== Instructions to follow ==
Return only the lines from the one containing "This screenshot has width=1299, height=924." to the end of the material, with each one exactly as it appears.

== Data for processing ==

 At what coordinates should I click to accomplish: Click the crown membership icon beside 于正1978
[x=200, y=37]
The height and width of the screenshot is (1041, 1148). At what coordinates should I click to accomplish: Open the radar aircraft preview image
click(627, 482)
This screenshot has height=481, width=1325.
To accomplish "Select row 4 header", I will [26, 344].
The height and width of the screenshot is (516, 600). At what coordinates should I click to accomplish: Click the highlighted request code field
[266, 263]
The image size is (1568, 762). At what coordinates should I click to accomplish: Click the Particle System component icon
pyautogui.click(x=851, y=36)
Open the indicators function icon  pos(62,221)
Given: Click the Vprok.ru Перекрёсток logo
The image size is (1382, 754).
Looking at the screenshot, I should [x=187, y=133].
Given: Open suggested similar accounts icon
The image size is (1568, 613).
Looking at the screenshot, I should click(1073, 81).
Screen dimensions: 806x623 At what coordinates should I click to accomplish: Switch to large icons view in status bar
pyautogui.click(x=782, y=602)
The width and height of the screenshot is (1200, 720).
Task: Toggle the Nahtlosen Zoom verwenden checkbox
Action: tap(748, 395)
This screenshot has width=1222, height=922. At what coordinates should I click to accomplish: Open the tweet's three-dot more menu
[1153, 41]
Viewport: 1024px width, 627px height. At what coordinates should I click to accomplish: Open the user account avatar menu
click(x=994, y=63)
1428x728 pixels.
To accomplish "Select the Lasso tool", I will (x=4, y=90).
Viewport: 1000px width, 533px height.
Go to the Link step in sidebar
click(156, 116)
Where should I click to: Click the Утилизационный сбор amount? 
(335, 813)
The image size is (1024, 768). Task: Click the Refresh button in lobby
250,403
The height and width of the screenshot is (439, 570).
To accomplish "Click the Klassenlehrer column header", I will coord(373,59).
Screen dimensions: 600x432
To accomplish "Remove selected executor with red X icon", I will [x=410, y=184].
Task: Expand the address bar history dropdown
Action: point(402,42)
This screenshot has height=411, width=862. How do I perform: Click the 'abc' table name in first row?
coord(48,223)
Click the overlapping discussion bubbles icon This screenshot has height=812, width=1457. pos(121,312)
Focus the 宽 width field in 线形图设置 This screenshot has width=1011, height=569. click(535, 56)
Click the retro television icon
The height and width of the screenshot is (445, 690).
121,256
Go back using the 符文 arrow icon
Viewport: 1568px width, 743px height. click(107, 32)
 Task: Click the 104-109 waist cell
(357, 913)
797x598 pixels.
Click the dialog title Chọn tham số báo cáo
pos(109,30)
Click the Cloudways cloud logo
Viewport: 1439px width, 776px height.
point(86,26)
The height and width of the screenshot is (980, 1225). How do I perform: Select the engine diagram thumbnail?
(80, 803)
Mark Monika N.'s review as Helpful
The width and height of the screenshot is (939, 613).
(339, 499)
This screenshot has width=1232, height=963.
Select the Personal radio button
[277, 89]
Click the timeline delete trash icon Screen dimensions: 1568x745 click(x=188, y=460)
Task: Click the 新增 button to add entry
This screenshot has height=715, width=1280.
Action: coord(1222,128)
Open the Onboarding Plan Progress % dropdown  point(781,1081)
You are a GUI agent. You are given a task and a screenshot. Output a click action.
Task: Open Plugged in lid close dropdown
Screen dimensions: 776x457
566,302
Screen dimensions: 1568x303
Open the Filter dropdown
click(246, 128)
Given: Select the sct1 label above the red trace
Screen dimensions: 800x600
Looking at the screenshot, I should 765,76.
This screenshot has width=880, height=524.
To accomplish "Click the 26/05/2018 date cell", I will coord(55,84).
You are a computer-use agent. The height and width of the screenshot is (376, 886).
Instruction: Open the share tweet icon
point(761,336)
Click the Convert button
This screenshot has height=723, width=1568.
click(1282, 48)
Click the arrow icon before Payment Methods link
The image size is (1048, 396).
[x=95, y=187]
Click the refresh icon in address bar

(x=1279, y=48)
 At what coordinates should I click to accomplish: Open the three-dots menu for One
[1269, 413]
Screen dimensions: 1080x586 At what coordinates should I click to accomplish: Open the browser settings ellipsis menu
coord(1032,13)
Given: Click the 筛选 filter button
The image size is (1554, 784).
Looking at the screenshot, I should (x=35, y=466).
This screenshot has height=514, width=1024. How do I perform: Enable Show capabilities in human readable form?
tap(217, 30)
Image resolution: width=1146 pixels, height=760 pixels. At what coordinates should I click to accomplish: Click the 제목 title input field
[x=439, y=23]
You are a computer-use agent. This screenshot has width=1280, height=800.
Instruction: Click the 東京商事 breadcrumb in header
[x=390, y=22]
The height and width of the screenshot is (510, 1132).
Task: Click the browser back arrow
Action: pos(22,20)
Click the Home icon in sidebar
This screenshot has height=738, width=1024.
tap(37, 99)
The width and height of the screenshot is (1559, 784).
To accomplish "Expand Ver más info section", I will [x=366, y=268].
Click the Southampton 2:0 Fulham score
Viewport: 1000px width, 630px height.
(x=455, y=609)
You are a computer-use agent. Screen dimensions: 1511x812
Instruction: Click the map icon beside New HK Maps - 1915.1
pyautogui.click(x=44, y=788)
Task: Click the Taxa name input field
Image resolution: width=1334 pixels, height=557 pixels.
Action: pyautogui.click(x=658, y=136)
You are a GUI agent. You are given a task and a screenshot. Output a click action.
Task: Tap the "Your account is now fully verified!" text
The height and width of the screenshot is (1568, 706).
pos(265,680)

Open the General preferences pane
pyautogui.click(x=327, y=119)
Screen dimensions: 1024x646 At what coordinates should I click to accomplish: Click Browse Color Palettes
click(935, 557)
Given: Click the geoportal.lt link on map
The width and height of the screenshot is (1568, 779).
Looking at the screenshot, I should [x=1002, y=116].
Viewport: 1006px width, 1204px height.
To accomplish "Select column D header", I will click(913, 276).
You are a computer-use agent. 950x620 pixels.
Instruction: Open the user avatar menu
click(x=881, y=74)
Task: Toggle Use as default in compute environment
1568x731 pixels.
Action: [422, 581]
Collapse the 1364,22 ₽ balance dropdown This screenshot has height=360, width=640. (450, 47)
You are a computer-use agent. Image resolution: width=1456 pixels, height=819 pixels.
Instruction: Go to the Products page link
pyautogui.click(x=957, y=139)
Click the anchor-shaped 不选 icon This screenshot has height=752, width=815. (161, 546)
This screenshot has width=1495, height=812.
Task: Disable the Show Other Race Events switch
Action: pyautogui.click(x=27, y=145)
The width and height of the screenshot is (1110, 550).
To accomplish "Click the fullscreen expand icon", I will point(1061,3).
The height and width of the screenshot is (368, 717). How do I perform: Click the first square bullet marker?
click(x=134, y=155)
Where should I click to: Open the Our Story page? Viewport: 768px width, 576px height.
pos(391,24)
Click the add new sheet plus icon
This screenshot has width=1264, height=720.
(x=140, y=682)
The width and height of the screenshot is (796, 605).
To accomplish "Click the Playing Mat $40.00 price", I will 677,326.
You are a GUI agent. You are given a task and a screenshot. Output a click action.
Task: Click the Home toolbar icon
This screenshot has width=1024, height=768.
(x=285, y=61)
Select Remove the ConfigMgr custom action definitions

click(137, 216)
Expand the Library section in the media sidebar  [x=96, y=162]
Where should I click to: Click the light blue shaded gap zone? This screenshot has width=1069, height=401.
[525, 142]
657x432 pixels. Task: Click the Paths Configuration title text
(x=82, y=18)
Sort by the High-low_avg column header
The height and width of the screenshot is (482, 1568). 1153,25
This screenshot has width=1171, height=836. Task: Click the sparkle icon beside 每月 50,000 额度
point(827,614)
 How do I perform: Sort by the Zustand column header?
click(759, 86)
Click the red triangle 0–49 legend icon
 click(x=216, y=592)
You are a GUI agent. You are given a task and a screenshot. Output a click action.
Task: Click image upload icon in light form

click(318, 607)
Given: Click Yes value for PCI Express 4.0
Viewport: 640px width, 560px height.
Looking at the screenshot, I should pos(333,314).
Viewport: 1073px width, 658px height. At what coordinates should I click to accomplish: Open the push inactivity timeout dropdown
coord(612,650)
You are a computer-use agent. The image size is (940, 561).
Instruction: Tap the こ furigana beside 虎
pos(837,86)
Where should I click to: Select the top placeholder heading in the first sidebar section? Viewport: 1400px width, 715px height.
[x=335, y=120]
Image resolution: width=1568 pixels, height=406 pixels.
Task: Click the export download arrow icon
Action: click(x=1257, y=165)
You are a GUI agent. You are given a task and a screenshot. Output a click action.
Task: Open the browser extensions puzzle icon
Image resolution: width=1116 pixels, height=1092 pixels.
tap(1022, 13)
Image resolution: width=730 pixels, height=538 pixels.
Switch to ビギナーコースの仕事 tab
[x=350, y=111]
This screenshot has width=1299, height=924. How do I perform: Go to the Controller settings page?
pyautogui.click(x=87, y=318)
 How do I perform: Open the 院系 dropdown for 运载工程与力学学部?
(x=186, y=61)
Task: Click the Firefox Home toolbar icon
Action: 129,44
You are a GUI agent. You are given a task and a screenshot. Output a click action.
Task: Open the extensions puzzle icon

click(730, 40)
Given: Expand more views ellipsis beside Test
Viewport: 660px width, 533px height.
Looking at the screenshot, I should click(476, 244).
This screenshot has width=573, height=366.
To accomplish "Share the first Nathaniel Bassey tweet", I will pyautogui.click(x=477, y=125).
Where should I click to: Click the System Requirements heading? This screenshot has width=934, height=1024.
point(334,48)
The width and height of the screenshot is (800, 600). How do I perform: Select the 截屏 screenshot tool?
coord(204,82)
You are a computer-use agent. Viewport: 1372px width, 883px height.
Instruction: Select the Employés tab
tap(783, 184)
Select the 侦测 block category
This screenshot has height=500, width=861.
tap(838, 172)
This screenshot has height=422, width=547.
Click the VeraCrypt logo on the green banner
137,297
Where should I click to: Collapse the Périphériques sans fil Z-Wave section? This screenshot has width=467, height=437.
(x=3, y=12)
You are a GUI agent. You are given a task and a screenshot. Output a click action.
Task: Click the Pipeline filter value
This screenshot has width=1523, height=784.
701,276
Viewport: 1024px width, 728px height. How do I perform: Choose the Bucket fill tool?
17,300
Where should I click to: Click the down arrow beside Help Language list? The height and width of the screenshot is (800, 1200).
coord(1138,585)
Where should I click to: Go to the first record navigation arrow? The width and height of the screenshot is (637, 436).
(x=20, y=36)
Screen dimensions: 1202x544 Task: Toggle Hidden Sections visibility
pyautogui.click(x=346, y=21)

== Response to this exercise ==
This screenshot has width=1299, height=924. How do I perform: Go to the Controller settings page?
pyautogui.click(x=87, y=318)
 How do I perform: Open the 院系 dropdown for 运载工程与力学学部?
(x=186, y=61)
Task: Click the Firefox Home toolbar icon
Action: 129,44
You are a GUI agent. You are given a task and a screenshot. Output a click action.
Task: Open the extensions puzzle icon

click(730, 40)
Given: Expand more views ellipsis beside Test
Viewport: 660px width, 533px height.
Looking at the screenshot, I should click(476, 244).
This screenshot has width=573, height=366.
To accomplish "Share the first Nathaniel Bassey tweet", I will pyautogui.click(x=477, y=125).
Where should I click to: Click the System Requirements heading? This screenshot has width=934, height=1024.
point(334,48)
The width and height of the screenshot is (800, 600). How do I perform: Select the 截屏 screenshot tool?
coord(204,82)
You are a computer-use agent. Viewport: 1372px width, 883px height.
Instruction: Select the Employés tab
tap(783, 184)
Select the 侦测 block category
This screenshot has height=500, width=861.
tap(838, 172)
This screenshot has height=422, width=547.
Click the VeraCrypt logo on the green banner
137,297
Where should I click to: Collapse the Périphériques sans fil Z-Wave section? This screenshot has width=467, height=437.
(x=3, y=12)
You are a GUI agent. You are given a task and a screenshot. Output a click action.
Task: Click the Pipeline filter value
This screenshot has width=1523, height=784.
701,276
Viewport: 1024px width, 728px height. How do I perform: Choose the Bucket fill tool?
17,300
Where should I click to: Click the down arrow beside Help Language list? The height and width of the screenshot is (800, 1200).
coord(1138,585)
Where should I click to: Go to the first record navigation arrow? The width and height of the screenshot is (637, 436).
(x=20, y=36)
Screen dimensions: 1202x544 Task: Toggle Hidden Sections visibility
pyautogui.click(x=346, y=21)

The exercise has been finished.